* [SHORT PROBLEM]
Repeat the records from the line containing "How do I perform: Select" up to and including the line containing "I will pos(373,153).", replacing "radio button" with "option button" and leaving all else unchanged.

* [RECORD SET]
◇ ◇ ◇ ◇ ◇ ◇ ◇
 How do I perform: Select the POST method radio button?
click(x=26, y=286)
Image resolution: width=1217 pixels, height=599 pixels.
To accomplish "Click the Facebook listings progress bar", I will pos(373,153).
◇ ◇ ◇ ◇ ◇ ◇ ◇
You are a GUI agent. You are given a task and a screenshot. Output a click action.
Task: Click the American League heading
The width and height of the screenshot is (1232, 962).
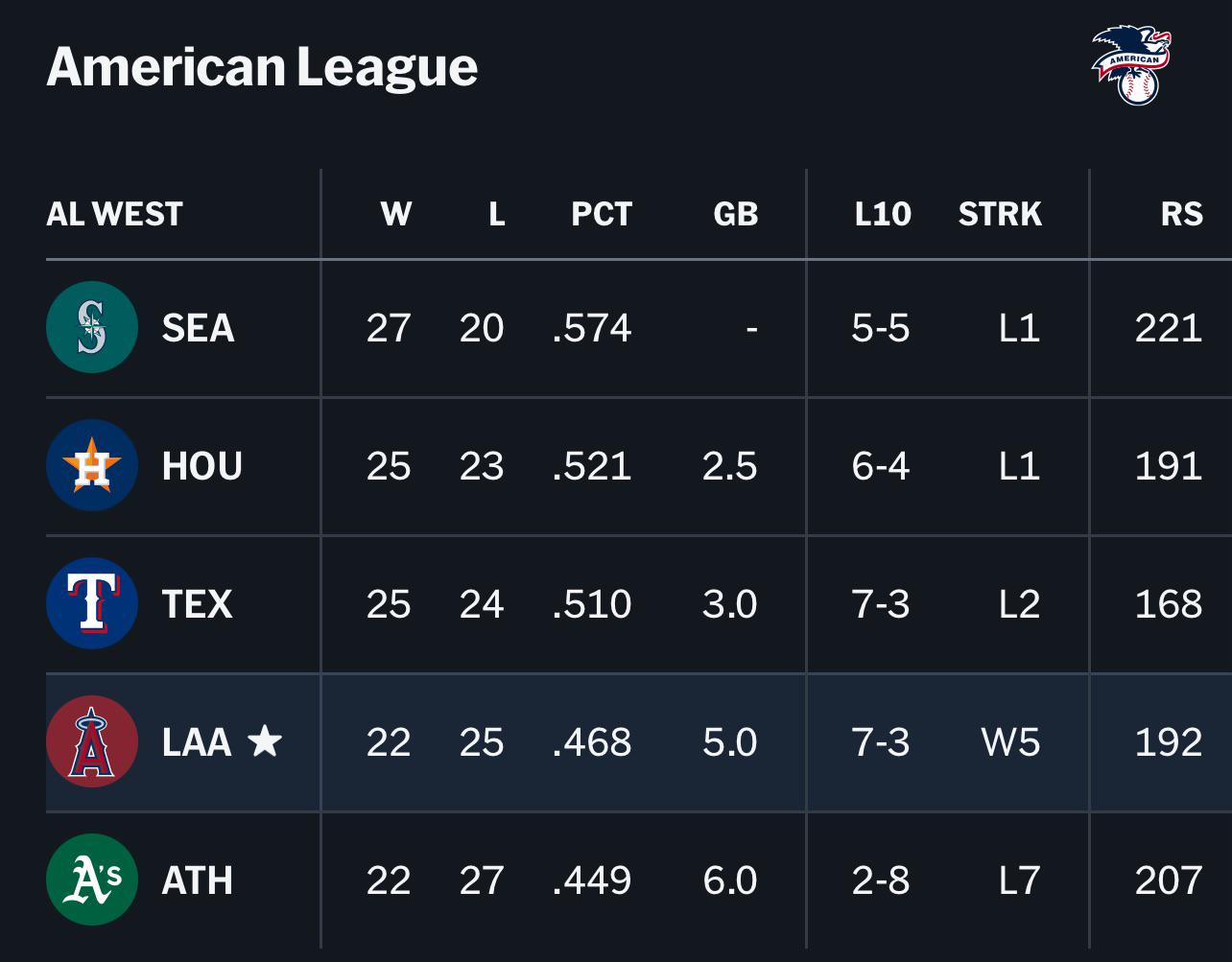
◇ ◇ ◇ ◇ ◇ ◇ ◇
* [WRITTEN ANSWER]
 How do I perform: Select the POST method option button?
click(x=26, y=286)
Image resolution: width=1217 pixels, height=599 pixels.
To accomplish "Click the Facebook listings progress bar", I will pos(373,153).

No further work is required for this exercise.